McCreadie and I are in the small sitting room where Isla had sat with Lady Christie, it being the only room where we can speak in private. We compare information. Nothing from his interviews contradicts mine. No one saw Sir Alastair since before Lady Christie and the children returned, and no one went into the artifact room again until after the party was underway.

"So the killer had time to make a mummy," I say. "Strangle Sir Alastair. Get his body into the artifact room."

"If he wasn't already there."

"Good point. That'd make it easier. Get him in there or come in while he's there."

"Which would not be difficult." McCreadie pauses as footsteps pass the closed door. Then he continues, "Sir Alastair could have gone in to check something for tonight's event or he could have been taken in to check something. And if the murder was not premeditated, then the killer decided to use what was at hand to hide the body."

"The staff said Sir Alastair locked the door after they removed the artifacts, but that it was unlocked when the footmen went to get the mummy. So Sir Alastair locks it, and either is surprised in there by his killer or taken there by his killer. You haven't seen the artifact room yet, have you?"

"I was waiting for you before we searched the house. We should start there, though."

We rise from our chairs and head into the hall.

"We will need a guide for the house," McCreadie says as we walk. "Did any of the staff strike you as particularly suitable for such a task? Excellent knowledge of the house and unlikely to break down emotionally?"

"I can help you," a voice says before I can answer. It's a small voice, hesitant, and we turn to see Michael hovering in a doorway.

"I know the house better than most of the servants," Michael says. "And I… I have not broken down yet. Phoebe is very upset, understandably, and I thought it best if I leave her with my mother. I liked Sir Alastair a great deal, but he is not my father." He meets our eyes, one after the other, with a look that is almost challenging, as if expecting to see something there.

"All right," I say carefully.

"He is not," he says as he moves closer. "You may hear that he is, and that is a lie.
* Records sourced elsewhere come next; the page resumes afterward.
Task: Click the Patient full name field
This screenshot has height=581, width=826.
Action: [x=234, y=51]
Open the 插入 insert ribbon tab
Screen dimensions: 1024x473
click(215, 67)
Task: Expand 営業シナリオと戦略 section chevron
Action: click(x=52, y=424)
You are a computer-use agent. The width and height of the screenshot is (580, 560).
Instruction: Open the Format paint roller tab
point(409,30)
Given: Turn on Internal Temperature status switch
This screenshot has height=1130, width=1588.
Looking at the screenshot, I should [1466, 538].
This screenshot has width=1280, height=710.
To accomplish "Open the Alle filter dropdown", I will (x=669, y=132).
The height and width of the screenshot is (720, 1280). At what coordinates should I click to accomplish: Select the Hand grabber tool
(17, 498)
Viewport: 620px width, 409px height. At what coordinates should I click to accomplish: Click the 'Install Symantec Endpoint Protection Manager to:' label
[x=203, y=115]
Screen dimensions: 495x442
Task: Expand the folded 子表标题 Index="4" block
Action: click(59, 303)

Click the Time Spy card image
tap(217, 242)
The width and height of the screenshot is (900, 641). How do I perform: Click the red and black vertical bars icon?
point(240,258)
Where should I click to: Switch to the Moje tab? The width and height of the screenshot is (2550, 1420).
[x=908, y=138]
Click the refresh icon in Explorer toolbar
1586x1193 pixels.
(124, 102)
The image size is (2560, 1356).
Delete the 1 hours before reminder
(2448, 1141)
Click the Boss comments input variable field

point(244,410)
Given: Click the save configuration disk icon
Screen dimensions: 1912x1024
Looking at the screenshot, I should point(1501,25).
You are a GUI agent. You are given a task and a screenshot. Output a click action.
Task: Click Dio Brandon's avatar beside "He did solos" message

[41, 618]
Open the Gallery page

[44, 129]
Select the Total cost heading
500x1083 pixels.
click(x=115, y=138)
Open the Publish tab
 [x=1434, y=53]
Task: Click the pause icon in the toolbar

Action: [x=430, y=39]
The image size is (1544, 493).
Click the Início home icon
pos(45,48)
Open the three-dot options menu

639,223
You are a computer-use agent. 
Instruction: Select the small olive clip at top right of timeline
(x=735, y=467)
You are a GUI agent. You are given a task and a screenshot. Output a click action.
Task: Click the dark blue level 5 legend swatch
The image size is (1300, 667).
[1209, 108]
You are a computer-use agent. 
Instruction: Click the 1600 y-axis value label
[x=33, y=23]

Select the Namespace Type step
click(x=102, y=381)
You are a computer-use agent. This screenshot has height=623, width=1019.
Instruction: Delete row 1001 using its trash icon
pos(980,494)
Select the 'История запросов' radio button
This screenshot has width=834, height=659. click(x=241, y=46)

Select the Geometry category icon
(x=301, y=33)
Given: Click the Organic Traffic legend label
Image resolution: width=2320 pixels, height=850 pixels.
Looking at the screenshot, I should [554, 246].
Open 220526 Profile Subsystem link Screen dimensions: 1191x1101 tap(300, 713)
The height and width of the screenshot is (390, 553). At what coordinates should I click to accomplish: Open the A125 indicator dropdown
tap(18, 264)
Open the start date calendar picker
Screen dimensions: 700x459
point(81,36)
People think that because my mother and Lady Christie were schoolmates, and I look as if I have English blood, and we all lived together… They draw conclusions."

His jaw sets, and I realize he isn't disavowing Sir Alastair as his dad, but as his biological father.

"My father was in the British diplomatic service," Michael says. "He was English. He died when I was three, and then my mother went to work for Lady Christie."

"Understood," I say. "If we hear anything to the contrary, we will ignore it as rumor."

That's not entirely true. If it's mentioned in any credible way that affects the investigation, we'd need to confirm it, but I also understand how lurid minds would concoct such a story. Two female friends have children around the same age? One is a brown-skinned governess with a son who seems half white? Clearly the children share a father, and then they're all living together, and what a deliciously naughty bit of speculation is that?

"I can show you about the house, if you would like," Michael says. "Or I can tell you which of the servants would know it best, though even they do not know all the hidey-holes."

I smile. "Grown-ups never know all the hidey-holes. If you feel quite up to it, we would appreciate your services. Could we begin in the artifact room?"